#### [About this task]
Extract, unchanged, every line from the top of the material below through the line with "You are a computer-use agent. The", and no more.

#### [Supplied data]
────────────────────────────────────────
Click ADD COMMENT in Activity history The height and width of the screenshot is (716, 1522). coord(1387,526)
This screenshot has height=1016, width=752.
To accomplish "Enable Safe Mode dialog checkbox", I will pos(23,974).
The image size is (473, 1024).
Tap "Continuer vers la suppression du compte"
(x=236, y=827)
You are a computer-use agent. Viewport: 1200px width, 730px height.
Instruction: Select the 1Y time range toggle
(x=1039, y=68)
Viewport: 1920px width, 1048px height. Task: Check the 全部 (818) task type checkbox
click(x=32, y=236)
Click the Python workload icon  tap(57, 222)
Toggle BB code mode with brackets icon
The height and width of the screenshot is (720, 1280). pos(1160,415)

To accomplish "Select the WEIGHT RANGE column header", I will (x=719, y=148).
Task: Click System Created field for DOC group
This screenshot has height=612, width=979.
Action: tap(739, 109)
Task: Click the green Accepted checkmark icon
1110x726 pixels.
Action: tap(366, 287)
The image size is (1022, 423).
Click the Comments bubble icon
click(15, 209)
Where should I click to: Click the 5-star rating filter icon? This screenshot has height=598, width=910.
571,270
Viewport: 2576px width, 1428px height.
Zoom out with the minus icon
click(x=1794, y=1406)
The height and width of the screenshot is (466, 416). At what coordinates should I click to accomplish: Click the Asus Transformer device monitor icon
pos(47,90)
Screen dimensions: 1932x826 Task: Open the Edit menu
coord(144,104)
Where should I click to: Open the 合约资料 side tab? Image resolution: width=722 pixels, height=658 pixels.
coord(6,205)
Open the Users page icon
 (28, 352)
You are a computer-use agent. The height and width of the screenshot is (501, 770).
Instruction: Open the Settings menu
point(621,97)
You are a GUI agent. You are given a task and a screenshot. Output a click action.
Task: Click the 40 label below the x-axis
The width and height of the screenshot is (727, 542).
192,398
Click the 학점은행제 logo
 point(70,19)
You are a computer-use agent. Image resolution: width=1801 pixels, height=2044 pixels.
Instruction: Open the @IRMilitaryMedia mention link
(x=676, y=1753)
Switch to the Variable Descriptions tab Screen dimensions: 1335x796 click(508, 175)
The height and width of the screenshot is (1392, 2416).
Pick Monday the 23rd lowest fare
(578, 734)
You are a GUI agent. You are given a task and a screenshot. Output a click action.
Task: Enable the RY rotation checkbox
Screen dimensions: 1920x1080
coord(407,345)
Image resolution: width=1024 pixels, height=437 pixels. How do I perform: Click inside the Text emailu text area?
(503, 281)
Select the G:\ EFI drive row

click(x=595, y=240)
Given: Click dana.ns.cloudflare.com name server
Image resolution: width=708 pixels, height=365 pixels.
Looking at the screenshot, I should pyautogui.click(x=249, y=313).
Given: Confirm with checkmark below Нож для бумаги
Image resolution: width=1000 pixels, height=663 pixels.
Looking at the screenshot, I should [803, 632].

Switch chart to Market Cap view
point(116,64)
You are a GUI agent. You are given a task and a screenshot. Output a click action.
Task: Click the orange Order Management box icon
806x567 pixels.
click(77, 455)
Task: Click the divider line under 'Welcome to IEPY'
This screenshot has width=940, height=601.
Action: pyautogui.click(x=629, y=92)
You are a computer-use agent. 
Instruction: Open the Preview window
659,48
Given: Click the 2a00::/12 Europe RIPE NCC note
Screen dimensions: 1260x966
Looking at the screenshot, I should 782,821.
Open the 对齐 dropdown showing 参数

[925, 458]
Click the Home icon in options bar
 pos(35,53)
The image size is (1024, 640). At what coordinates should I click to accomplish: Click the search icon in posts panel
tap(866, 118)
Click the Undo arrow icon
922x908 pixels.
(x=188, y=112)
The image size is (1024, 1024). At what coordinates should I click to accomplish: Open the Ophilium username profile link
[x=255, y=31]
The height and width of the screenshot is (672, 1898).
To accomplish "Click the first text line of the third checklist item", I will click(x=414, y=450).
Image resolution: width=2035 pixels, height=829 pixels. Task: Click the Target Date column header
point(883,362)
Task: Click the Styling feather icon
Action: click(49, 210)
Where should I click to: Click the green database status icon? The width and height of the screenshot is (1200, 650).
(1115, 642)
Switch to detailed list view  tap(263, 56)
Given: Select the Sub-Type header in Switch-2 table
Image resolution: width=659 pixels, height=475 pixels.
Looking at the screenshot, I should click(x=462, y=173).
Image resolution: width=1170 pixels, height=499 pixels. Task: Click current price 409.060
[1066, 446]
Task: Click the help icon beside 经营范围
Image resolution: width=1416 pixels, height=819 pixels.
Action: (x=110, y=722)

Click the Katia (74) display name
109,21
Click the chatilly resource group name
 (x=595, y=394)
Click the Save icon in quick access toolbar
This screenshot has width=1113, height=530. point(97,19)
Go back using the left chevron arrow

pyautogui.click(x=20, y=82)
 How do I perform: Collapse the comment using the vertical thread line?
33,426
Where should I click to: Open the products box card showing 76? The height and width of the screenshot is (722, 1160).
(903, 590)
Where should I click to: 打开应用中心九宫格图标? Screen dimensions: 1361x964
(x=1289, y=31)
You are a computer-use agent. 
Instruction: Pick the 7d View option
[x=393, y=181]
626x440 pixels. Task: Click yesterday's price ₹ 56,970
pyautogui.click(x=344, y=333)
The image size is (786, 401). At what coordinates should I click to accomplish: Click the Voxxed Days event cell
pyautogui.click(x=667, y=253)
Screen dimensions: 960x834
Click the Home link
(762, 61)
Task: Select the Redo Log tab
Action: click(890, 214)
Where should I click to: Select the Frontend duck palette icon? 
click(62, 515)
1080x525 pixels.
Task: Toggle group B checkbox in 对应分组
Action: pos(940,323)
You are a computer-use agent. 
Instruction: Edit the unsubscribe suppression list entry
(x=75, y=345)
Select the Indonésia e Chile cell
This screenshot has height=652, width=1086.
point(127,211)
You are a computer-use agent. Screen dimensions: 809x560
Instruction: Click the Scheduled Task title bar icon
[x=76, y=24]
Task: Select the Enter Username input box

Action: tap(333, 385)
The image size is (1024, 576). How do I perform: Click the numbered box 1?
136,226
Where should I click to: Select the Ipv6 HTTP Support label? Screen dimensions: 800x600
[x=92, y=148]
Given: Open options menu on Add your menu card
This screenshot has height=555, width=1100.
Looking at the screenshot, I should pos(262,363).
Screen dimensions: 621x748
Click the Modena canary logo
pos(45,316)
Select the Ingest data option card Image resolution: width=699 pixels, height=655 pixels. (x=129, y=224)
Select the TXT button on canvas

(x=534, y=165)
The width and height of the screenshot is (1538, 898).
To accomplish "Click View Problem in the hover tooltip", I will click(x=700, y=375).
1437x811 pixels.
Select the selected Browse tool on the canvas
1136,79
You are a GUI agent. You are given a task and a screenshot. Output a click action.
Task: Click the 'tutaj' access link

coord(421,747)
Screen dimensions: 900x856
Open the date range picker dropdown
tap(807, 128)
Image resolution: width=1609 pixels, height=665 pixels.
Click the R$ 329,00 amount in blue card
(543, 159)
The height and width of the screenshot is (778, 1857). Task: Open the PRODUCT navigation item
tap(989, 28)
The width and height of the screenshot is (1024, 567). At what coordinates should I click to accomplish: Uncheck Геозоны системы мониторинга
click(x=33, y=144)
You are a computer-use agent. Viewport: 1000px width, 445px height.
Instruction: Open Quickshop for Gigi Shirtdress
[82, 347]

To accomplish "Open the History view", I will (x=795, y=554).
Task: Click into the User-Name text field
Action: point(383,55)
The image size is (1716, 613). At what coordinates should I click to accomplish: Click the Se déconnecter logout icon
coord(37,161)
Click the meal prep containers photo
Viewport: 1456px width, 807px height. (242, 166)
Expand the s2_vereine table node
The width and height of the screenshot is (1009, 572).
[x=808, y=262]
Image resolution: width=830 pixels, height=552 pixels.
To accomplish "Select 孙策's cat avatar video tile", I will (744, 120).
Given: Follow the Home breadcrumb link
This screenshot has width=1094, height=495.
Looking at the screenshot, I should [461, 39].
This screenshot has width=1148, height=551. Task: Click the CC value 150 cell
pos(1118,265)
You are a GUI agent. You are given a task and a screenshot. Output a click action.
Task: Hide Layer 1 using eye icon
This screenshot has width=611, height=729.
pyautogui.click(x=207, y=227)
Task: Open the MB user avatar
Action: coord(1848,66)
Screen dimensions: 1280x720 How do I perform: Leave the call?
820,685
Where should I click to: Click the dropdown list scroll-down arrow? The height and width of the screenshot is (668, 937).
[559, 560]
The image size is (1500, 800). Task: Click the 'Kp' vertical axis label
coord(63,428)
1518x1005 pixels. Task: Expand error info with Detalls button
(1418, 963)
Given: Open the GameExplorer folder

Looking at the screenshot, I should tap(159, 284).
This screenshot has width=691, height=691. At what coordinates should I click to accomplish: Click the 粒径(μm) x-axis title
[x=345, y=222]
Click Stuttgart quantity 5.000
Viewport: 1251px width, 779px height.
────────────────────────────────────────
#### [Exercise output]
Click ADD COMMENT in Activity history The height and width of the screenshot is (716, 1522). coord(1387,526)
This screenshot has height=1016, width=752.
To accomplish "Enable Safe Mode dialog checkbox", I will pos(23,974).
The image size is (473, 1024).
Tap "Continuer vers la suppression du compte"
(x=236, y=827)
You are a computer-use agent. Viewport: 1200px width, 730px height.
Instruction: Select the 1Y time range toggle
(x=1039, y=68)
Viewport: 1920px width, 1048px height. Task: Check the 全部 (818) task type checkbox
click(x=32, y=236)
Click the Python workload icon  tap(57, 222)
Toggle BB code mode with brackets icon
The height and width of the screenshot is (720, 1280). pos(1160,415)

To accomplish "Select the WEIGHT RANGE column header", I will (x=719, y=148).
Task: Click System Created field for DOC group
This screenshot has height=612, width=979.
Action: tap(739, 109)
Task: Click the green Accepted checkmark icon
1110x726 pixels.
Action: tap(366, 287)
The image size is (1022, 423).
Click the Comments bubble icon
click(15, 209)
Where should I click to: Click the 5-star rating filter icon? This screenshot has height=598, width=910.
571,270
Viewport: 2576px width, 1428px height.
Zoom out with the minus icon
click(x=1794, y=1406)
The height and width of the screenshot is (466, 416). At what coordinates should I click to accomplish: Click the Asus Transformer device monitor icon
pos(47,90)
Screen dimensions: 1932x826 Task: Open the Edit menu
coord(144,104)
Where should I click to: Open the 合约资料 side tab? Image resolution: width=722 pixels, height=658 pixels.
coord(6,205)
Open the Users page icon
 (28, 352)
You are a computer-use agent. The height and width of the screenshot is (501, 770).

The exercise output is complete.